Robotics Is Still Waiting for Its Own Chatbot Arena
A new crowd judged leaderboard for robot policies is starting to fill the gap, but the field is still learning what it would take to measure progress toward general purpose robots.
A new crowd judged leaderboard for robot policies is starting to fill the gap, but the field is still learning what it would take to measure progress toward general purpose robots.
The Chatbot Arena, the volunteer-judged comparison where users pit language models against each other and pick the better answer, has become the de facto live scoreboard for AI chatbots. Robotics has no equivalent. That gap is starting to look like the story, not the missing artifact, because the first attempts to build one are revealing exactly why measuring progress toward general-purpose robots is so much harder than measuring progress in language.
In a June 13 analysis on the 'It Can Think!' Substack, robotics researcher Chris Paxton lays out what those first experiments are teaching the field. The piece, titled What Do Robotics Leaderboards Tell Us About The State of Robot Learning?, treats evaluation as infrastructure. It catalogs what is already there, what is missing, and what would have to be true for the field to converge on a credible live measure of progress toward embodied general intelligence, the shorthand researchers use for general-purpose robots that can do real-world tasks.
Two structural blockers show up over and over. First, running a robotics benchmark is expensive in a way that text evaluation is not. A language-model arena can rerun the same prompt against two models in seconds; a robot benchmark typically needs physical hardware, controlled resets, or large-scale simulation, all of which cost money and time. Second, a benchmark only works if the community uses it, and community buy-in depends on the task being hard enough to be informative, easy enough that outside teams can attempt it, and realistic enough that beating the benchmark says something about the real world. Paxton flags both conditions as unsolved.
The closest things the field has are static benchmark suites and one-off competitions. PolarRiS, a benchmark suite that Paxton cites as a useful proxy for real-world robot performance, illustrates the trade-off. It correlates with what robots actually do, but it is not a live leaderboard: the authors do not update it, and the entrant set is fixed at paper-writing time. That means it can rank the policies that existed when it was released, not the ones shipping now. Similar limits apply to the open-vocabulary mobile manipulation competition, or OVMM, a recurring contest in which robots are asked to follow free-form natural-language instructions in simulated home environments. It is one of the most realistic public tasks, and it runs on a fixed schedule, which is closer to a leaderboard but still not a continuous, community-driven arena.

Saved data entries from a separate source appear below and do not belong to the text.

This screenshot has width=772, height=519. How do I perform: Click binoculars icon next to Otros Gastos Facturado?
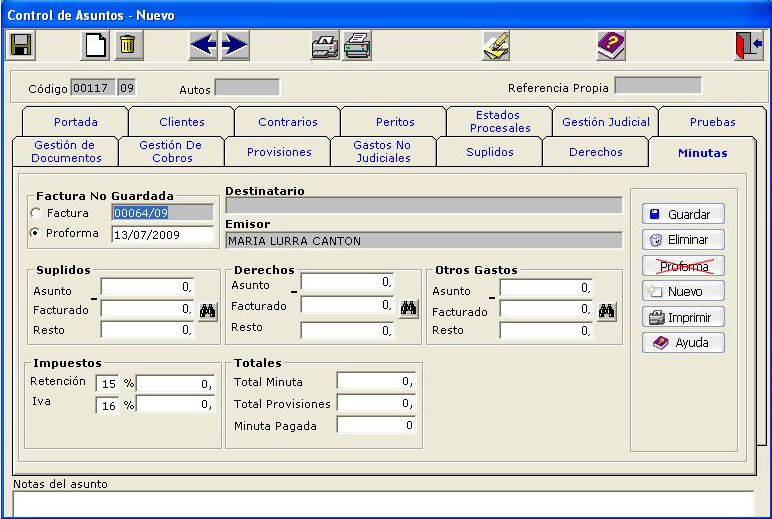[606, 311]
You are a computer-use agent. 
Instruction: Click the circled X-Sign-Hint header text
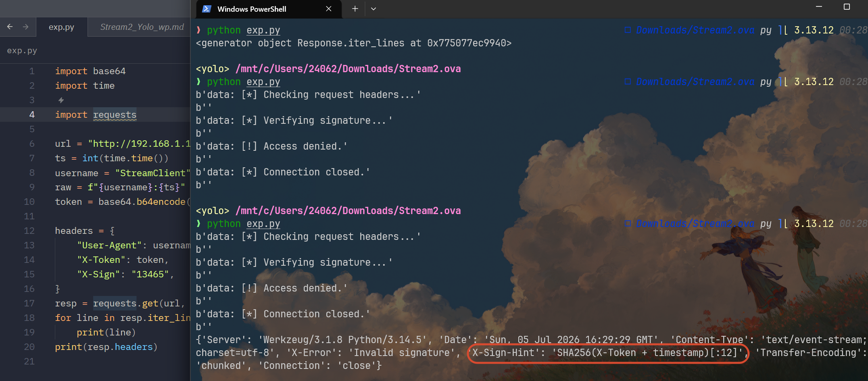click(x=608, y=353)
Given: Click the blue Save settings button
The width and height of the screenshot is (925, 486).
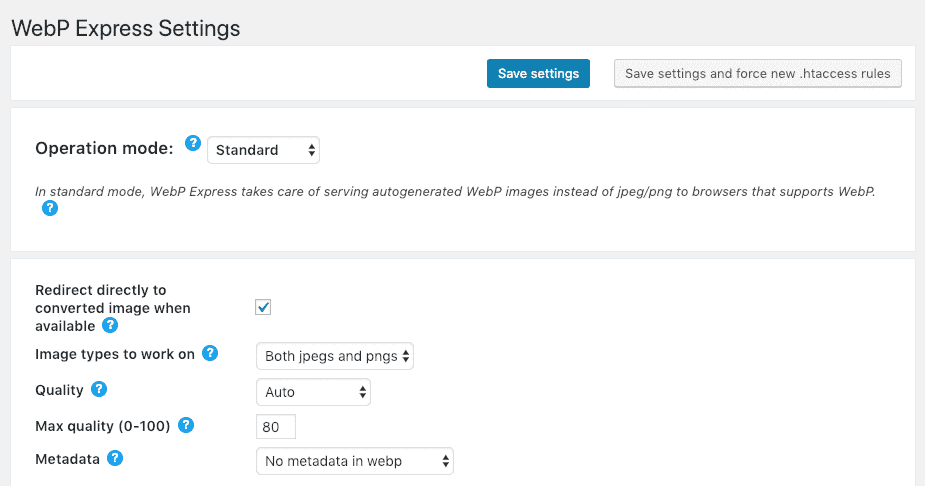Looking at the screenshot, I should (x=538, y=74).
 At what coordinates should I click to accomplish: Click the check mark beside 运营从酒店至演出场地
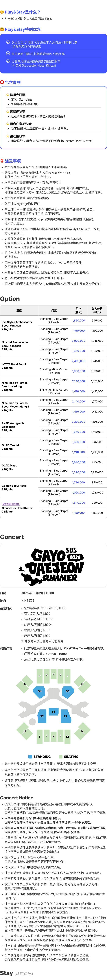(x=8, y=61)
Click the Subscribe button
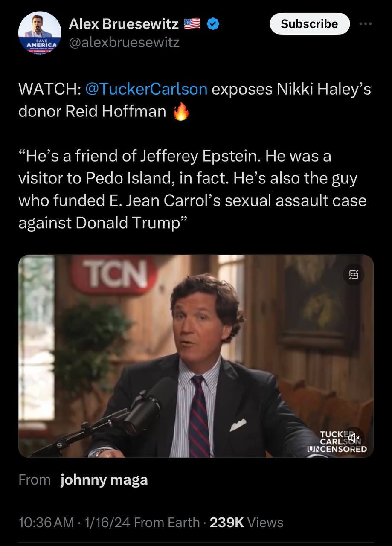The width and height of the screenshot is (392, 546). tap(310, 24)
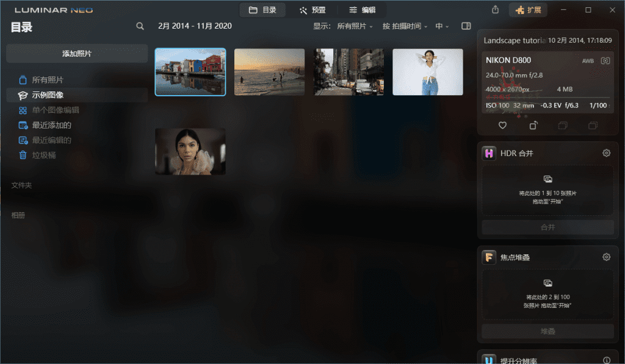Click the 添加照片 button
The height and width of the screenshot is (364, 625).
click(x=76, y=54)
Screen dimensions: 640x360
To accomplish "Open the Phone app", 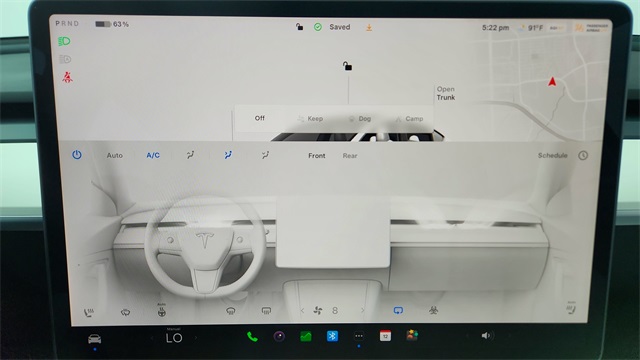I will [252, 337].
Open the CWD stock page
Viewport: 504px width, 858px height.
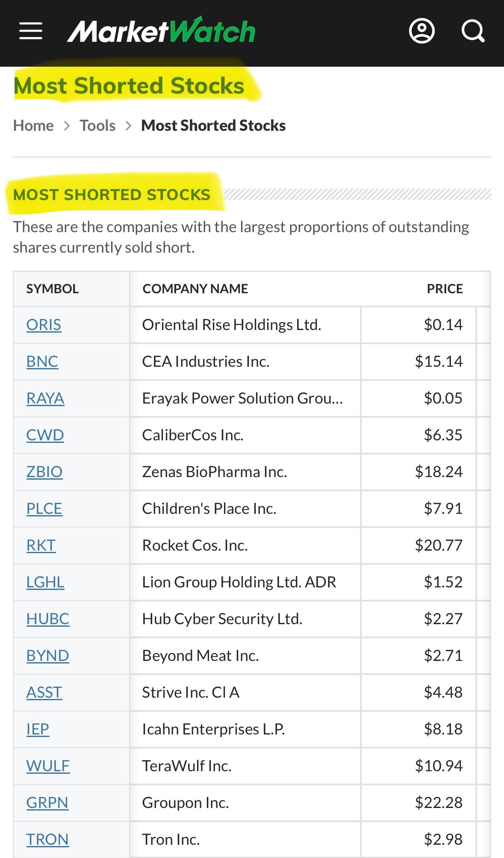[x=45, y=435]
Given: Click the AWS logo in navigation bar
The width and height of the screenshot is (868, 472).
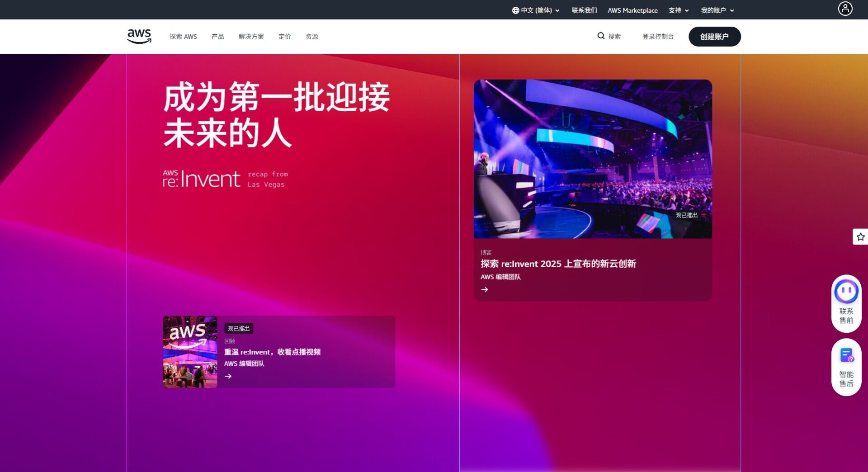Looking at the screenshot, I should point(139,36).
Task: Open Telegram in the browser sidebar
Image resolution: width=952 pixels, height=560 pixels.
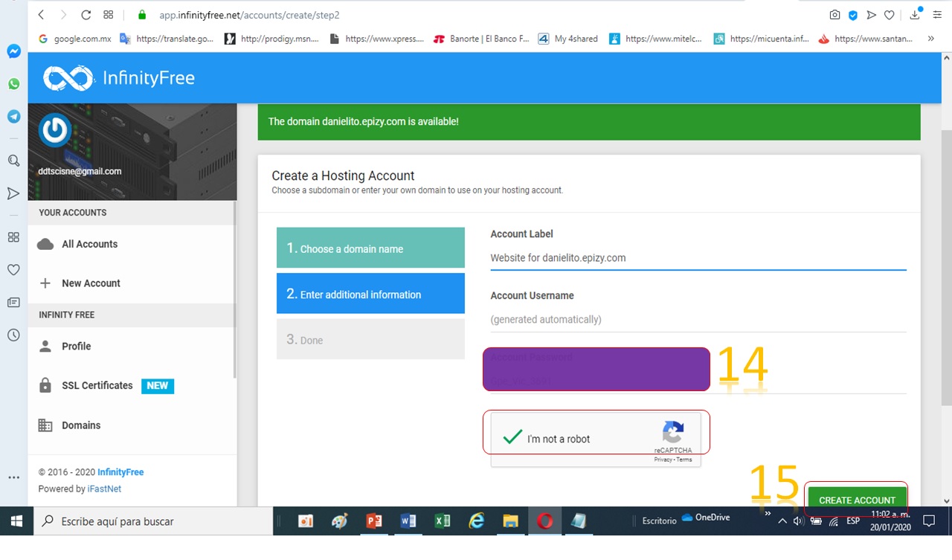Action: [13, 117]
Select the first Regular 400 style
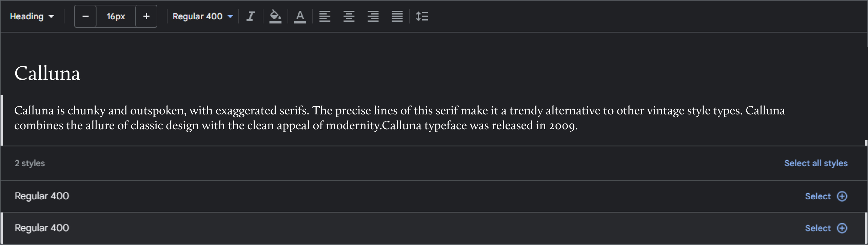 826,196
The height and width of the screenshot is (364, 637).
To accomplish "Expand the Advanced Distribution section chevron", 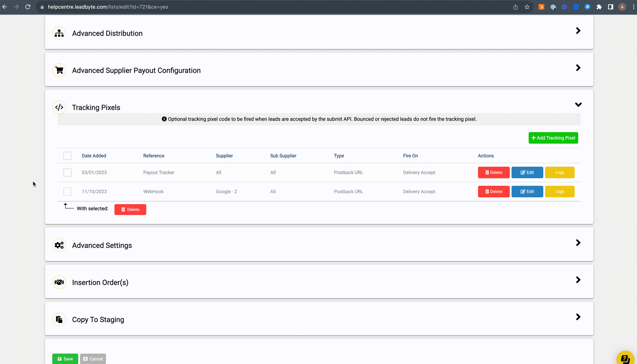I will [578, 31].
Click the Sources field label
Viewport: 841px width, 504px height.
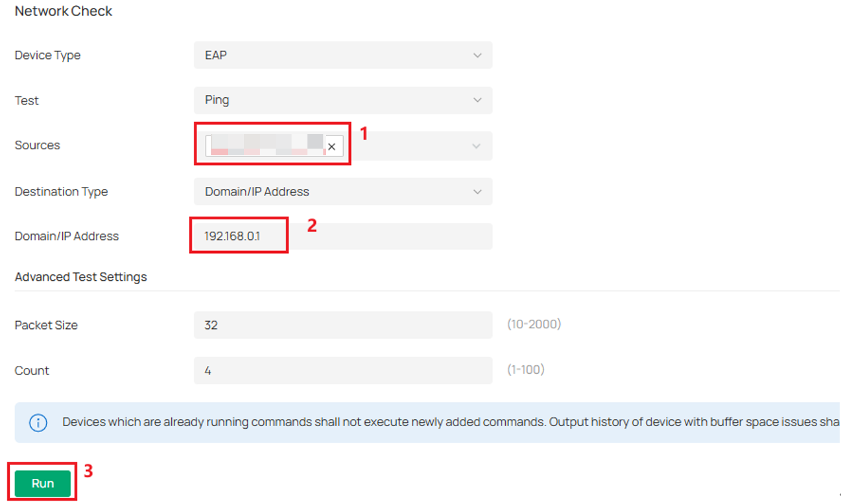click(37, 145)
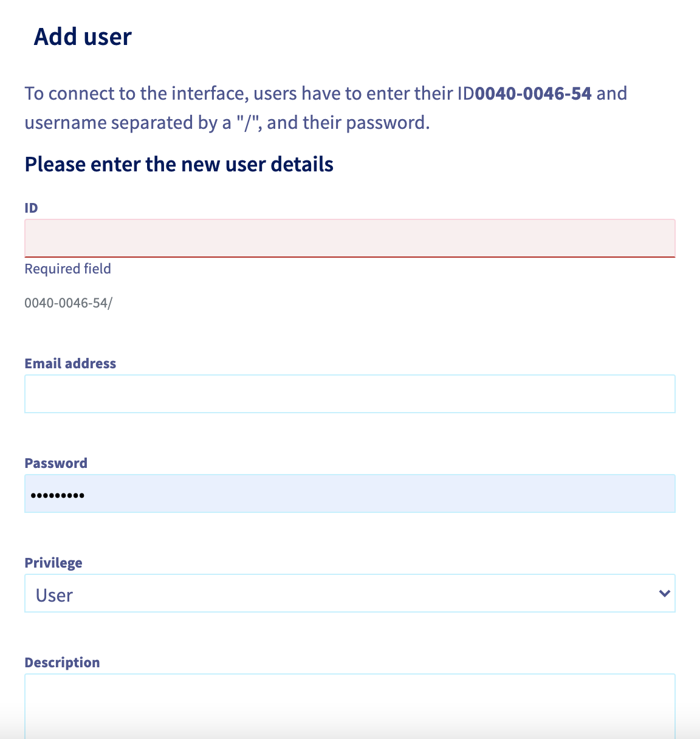Click into the Password field
The height and width of the screenshot is (739, 700).
(349, 493)
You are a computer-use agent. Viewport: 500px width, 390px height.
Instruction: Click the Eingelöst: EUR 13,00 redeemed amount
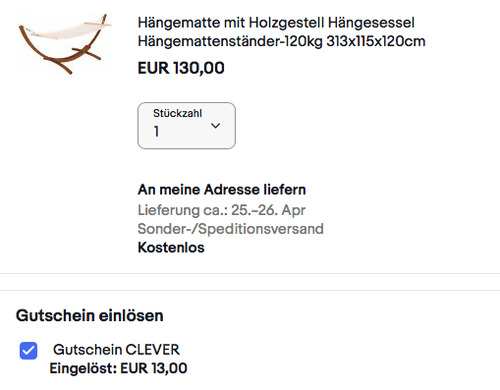coord(118,368)
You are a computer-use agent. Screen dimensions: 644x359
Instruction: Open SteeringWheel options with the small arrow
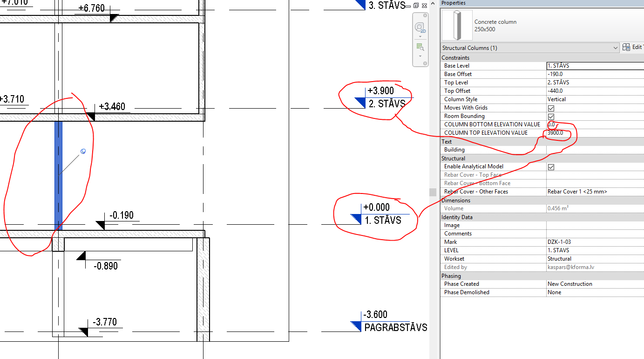click(x=420, y=36)
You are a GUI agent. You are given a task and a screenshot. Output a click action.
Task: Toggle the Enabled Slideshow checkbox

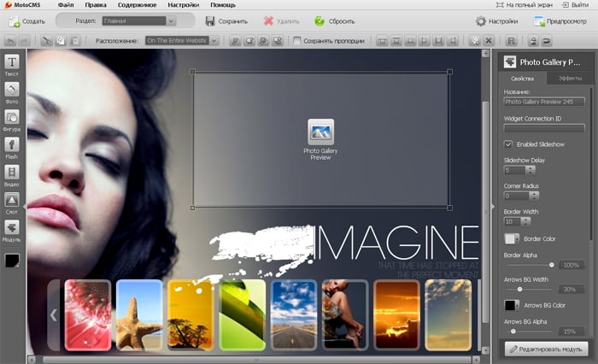508,144
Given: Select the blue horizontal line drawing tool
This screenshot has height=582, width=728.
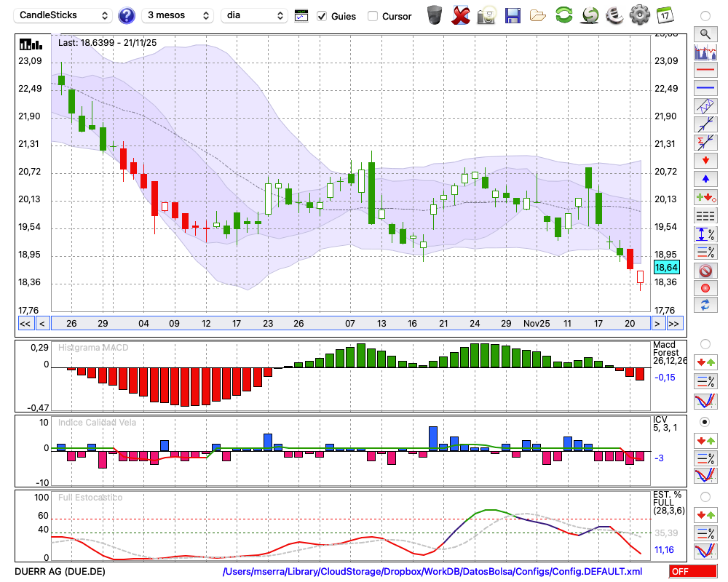Looking at the screenshot, I should click(705, 88).
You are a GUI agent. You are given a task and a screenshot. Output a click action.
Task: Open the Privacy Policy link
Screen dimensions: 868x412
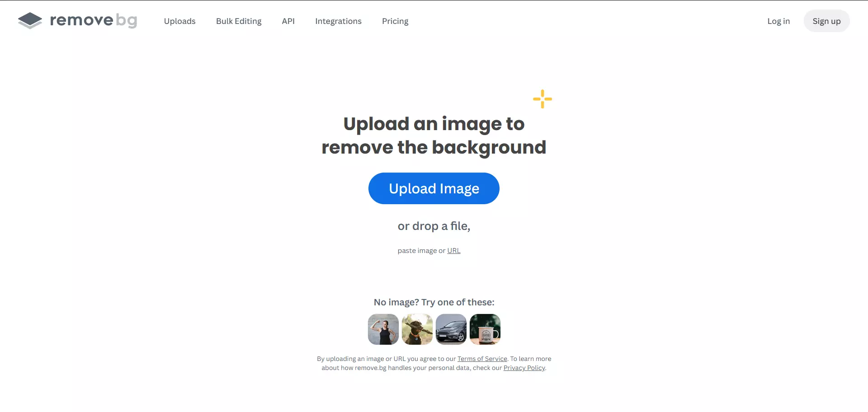point(524,368)
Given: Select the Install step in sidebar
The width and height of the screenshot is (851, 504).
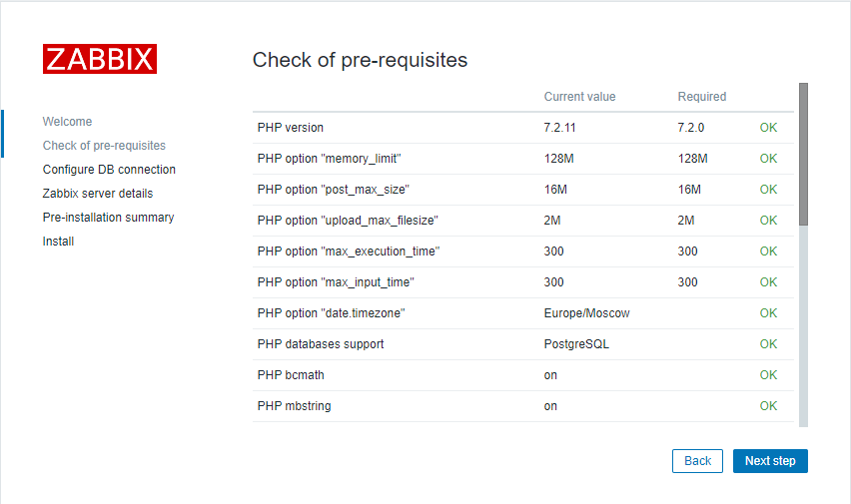Looking at the screenshot, I should tap(58, 242).
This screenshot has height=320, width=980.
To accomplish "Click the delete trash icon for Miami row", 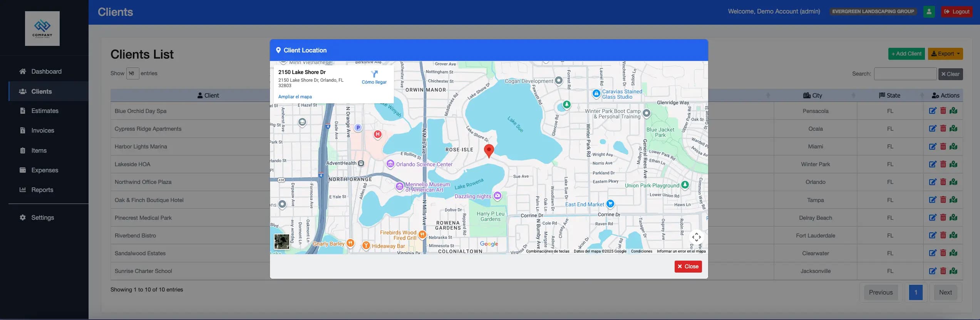I will pos(943,147).
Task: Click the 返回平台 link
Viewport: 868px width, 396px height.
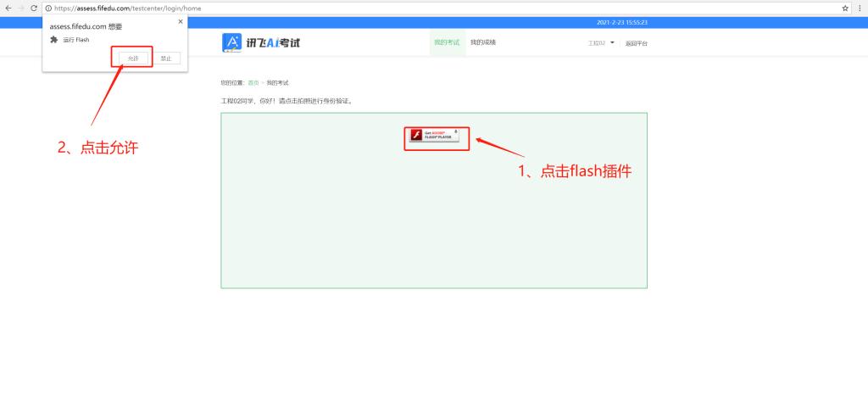Action: (x=636, y=42)
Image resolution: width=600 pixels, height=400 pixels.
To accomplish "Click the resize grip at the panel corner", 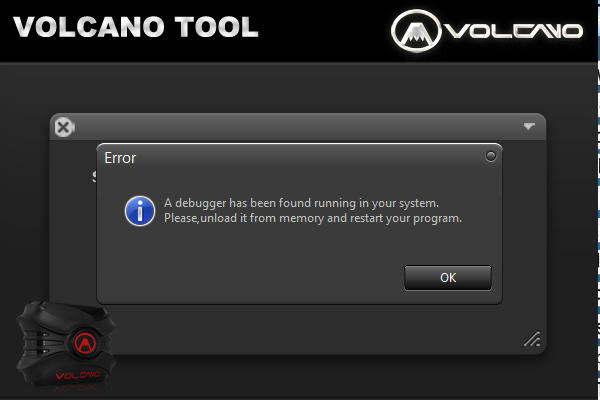I will (x=532, y=339).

The most interesting recent experiment is RoboArena, a new crowd-judged leaderboard for robot policies. Instead of a single scripted score, RoboArena uses volunteer-pair judging, a model borrowed from the Chatbot Arena: two policies face the same task, a human picks the better one, and the result is aggregated into a ranking. Early results from that model are starting to show which evaluation choices matter most. Reset realism, the question of how cleanly the environment is returned to a known starting state between attempts, turns out to be quietly decisive. If resets are too easy, policies can game the setup; if they are too hard, the benchmark becomes uneconomical to run. The same trade-off shows up in anti-gaming. Once a benchmark becomes prestigious, the incentive to overfit to it grows. Paxton points to the Llama 4 controversy as the cautionary tale on the language-model side, where a model posted to a public leaderboard under conditions that did not match its public configuration. A robotics arena would face the same temptation, with the added complication that gaming a physical task often requires gaming a simulator instead.
What does the gap actually cost the field? Mostly, the ability to make honest comparative claims. A team that improves a manipulation policy can show a better success rate on PolarRiS, but the claim stops at the policies and environments that suite was built around. Without a live arena, there is no way to ask the equivalent of "is this new robot policy better than last year's best, on a task neither team tuned for?" That question is the one that, in language models, the Chatbot Arena effectively answers every day. Robotics does not have a version of it yet.
Paxton is explicit that the absence is not permanent. The point of the post is that evaluation is a buildable infrastructure problem, and the field is now iterating on it. RoboArena's volunteer-pair judging is one design choice. Static suites that correlate with real-world performance are another. The next step is something that combines continuous updates, realistic resets, and a community that wants to climb it. Whether that arrives depends on the same ingredients any infrastructure project depends on: cost, buy-in, and the willingness to publish a ranking that some entrant will try to game.
The honest read of the state of robot learning is that the science of training policies is moving faster than the science of measuring them. Until those two move together, every claim about progress toward general-purpose robots is going to come with the same footnote: the field still does not have a public scoreboard everyone agrees on.